Fine-Grained Attention for Weakly Supervised Object Localization
This work addresses the challenge of improving object localization accuracy in weakly supervised settings, which is incremental as it builds on existing attention-based methods.
The paper tackles the problem of weakly supervised object localization (WSOL) by proposing a residual fine-grained attention (RFGA) module to identify entire objects rather than just discriminative parts, achieving superior performance compared to recent methods across three datasets.

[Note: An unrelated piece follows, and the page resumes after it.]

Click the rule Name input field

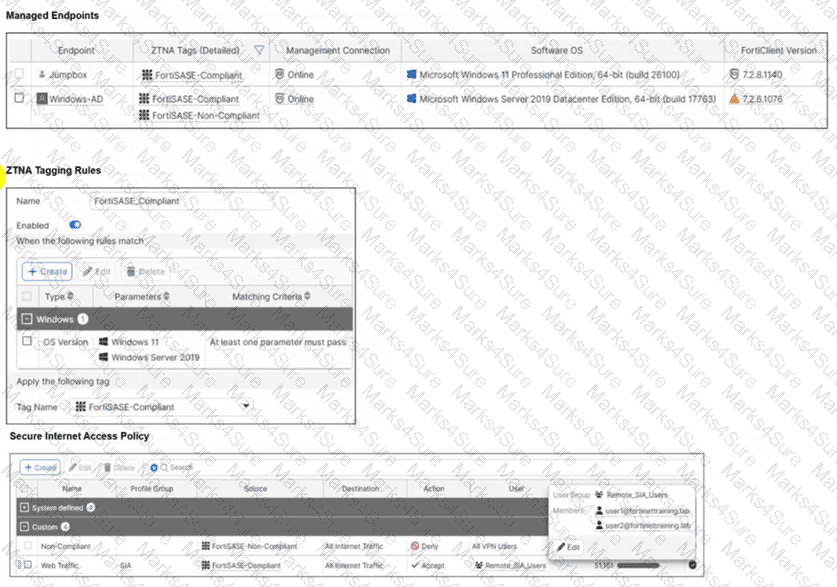coord(180,201)
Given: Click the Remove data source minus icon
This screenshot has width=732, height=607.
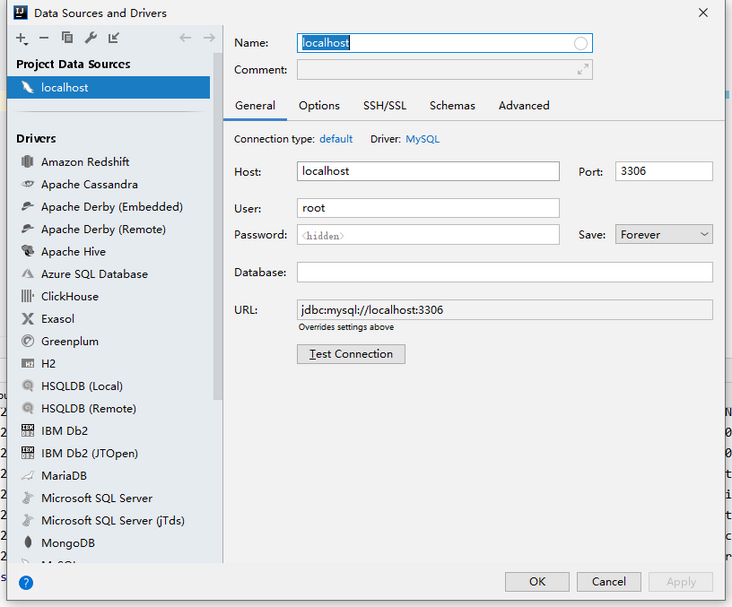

Although recent advances in deep learning accelerated an improvement in a weakly supervised object localization (WSOL) task, there are still challenges to identify the entire body of an object, rather than only discriminative parts. In this paper, we propose a novel residual fine-grained attention (RFGA) module that autonomously excites the less activated regions of an object by utilizing information distributed over channels and locations within feature maps in combination with a residual operation. To be specific, we devise a series of mechanisms of triple-view attention representation, attention expansion, and feature calibration. Unlike other attention-based WSOL methods that learn a coarse attention map, having the same values across elements in feature maps, our proposed RFGA learns fine-grained values in an attention map by assigning different attention values for each of the elements. We validated the superiority of our proposed RFGA module by comparing it with the recent methods in the literature over three datasets. Further, we analyzed the effect of each mechanism in our RFGA and visualized attention maps to get insights.